Osnabrück, 16. November 1980
Verehrte Mitbrüder,
liebe Brüder und Schwestern im Herrn!
1. Als der Evangelist Johannes aus dem vertrauten Umgang mit
seinem Meister und aus der tiefen Kenntnis des liebenden Herzens Jesu die
Worte des heutigen Evangeliums geformt hat, das Abschiedsgebet des Herrn, da
sah er vor sich die ersten christlichen Gemeinden: nur mühsam und langsam
hatten sie sich gebildet, zunächst in Palästina, dann nach einer ersten
Verfolgung und Flucht in Antiochien und von da aus unter dem missionarischen
Elan des heiligen Paulus bis nach Kleinasien und Griechenland und sogar bis
nach Rom. Aber immer noch war ihr Bestand ziemlich klein und gefährdet; als
Minderheit lebten diese Gemeinden unter der großen Überzahl der Heiden im
Römischen Reich.
Diese Christen will der Evangelist trösten und stärken, wenn
er ihnen schreibt, wie Jesus selbst gerade für sie gebetet hat: ihnen hat
Jesus den ”Namen“ Gottes geoffenbart - ihnen hat er seine ”Herrlichkeit“
geschenkt - in ihnen soll die Liebe sein, die zwischen Gott, dem Vater, und
dem Sohn besteht - so sollen sie ”vollkommen eins sein“, wie Jesus mit dem
Vater eins ist.
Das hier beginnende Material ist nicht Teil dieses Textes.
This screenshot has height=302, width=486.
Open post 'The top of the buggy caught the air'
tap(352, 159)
Machtvolle Worte der Tröstung und der inneren Stärkung für
ein anstrengendes Leben in der ”Zerstreuung“, in der ”Diaspora“!
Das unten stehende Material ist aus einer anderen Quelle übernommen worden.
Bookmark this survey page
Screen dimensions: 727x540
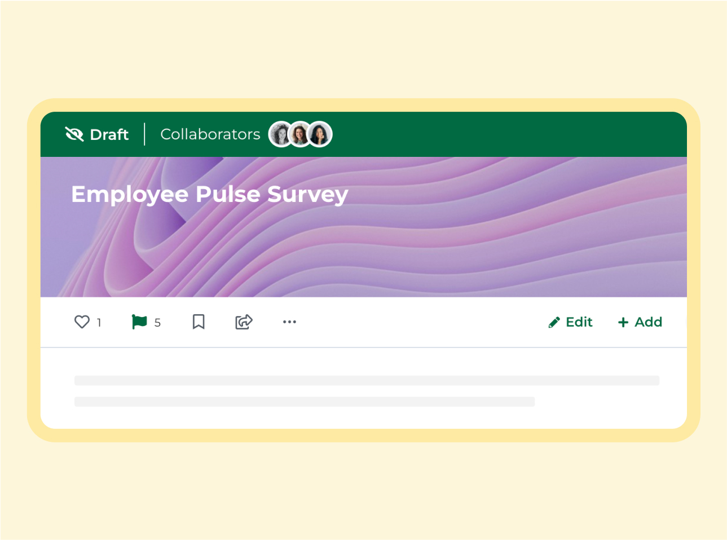pyautogui.click(x=198, y=322)
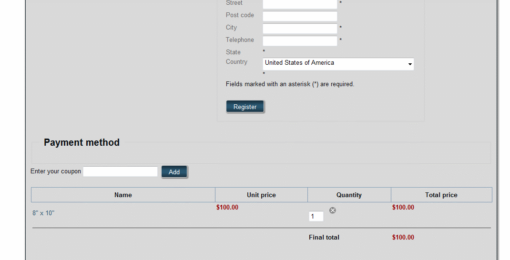Click the Payment method heading
The width and height of the screenshot is (510, 260).
click(x=82, y=142)
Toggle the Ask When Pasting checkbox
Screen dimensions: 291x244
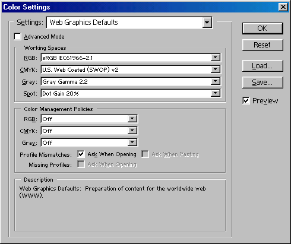click(x=145, y=154)
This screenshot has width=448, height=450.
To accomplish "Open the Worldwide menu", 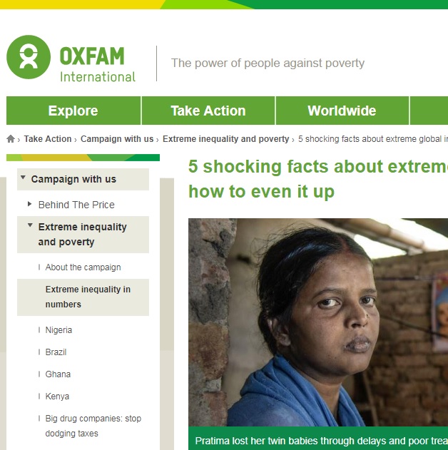I will 342,111.
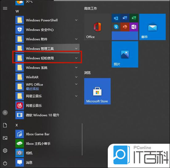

Meine Brüder und Schwestern! Euch allen bringe ich heute
dieses Evangelium, diese Frohe Botschaft, dieses wirksame Gebet Jesu: es gilt
euch, den Gläubigen dieser altehrwürdigen Diözese, die soeben die
Jubiläumsfeier ihres 1200jährigen Bestehens festlich begangen hat; es gilt
allen Katholiken in der Diaspora Norddeutschlands und Skandinaviens, an die
ich mich heute aus dieser Stadt Osnabrück, dem Bischofssitz des nördlichsten
Bistums dieses Landes, besonders wenden möchte.
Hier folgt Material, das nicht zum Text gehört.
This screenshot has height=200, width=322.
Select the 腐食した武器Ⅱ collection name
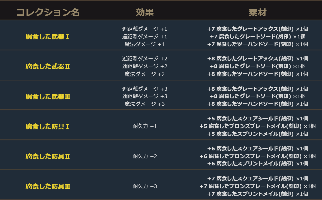[x=48, y=66]
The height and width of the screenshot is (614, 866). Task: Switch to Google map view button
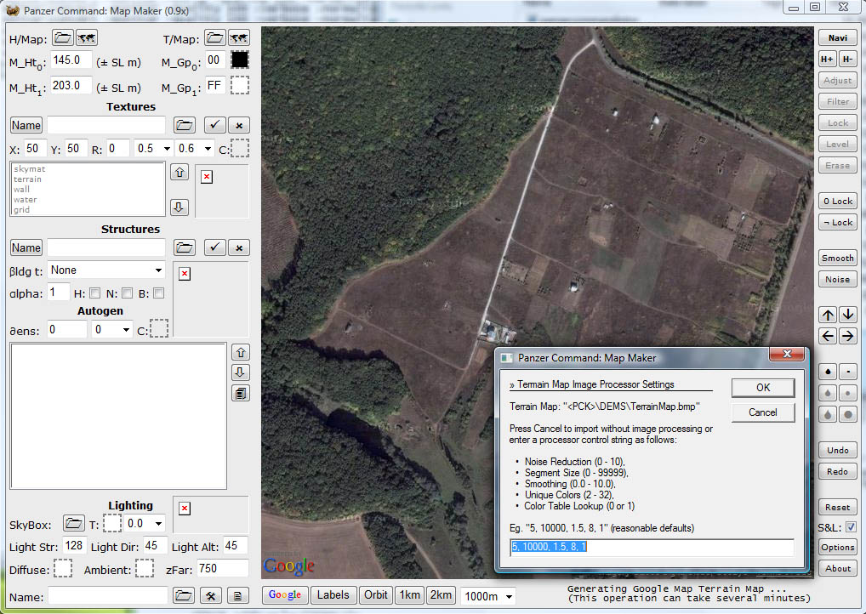(285, 595)
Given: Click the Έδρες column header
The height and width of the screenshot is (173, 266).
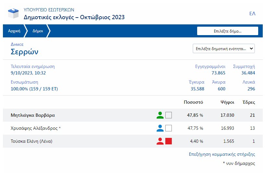Looking at the screenshot, I should click(x=249, y=102).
Ich grüße mit besonderer Freude die hier anwesenden
Oberhirten aus dieser und den benachbarten Diözesen, insbesondere aus Berlin
und aus Skandinavien, und ebenso die Priester und Gläubigen aus jenen
Diasporagebieten und -ländern. Der oberste Hirte der Kirche, die geeint lebt
unter vielen Völkern, ist zu euch gekommen, um mit euch zusammen Gott zu
danken für euren Glaubensmut und euch darin zu bestärken, auch weiterhin
lebendige Zeugen unserer Erlösung in Christus zu sein.
2. Die Glaubenssituation der Katholiken in dieser
weiträumigen Diaspora ist sehr unterschiedlich und schwierig. Sie ist dazu,
gerade in den norddeutschen Diözesen, noch von einem besonderen
geschichtlichen Umstand entscheidend mitgeprägt. Nach Kriegsende sind
Hunderttausende, die ihre alte Heimat verlassen mußten, darunter viele
Katholiken, in große Gebiete dieser Bistümer eingeströmt und dort seßhaft
geworden, die bis dahin eine fast ausschließlich evangelische Bevölkerung
hatten. Neben ihrem geringen Gepäck an äußerer Habe brachten diese Menschen
als kostbarsten Besitz vor allem ihren Glauben mit, oft nur symbolisiert im
abgegriffenen Gebetbuch ihrer alten Heimat.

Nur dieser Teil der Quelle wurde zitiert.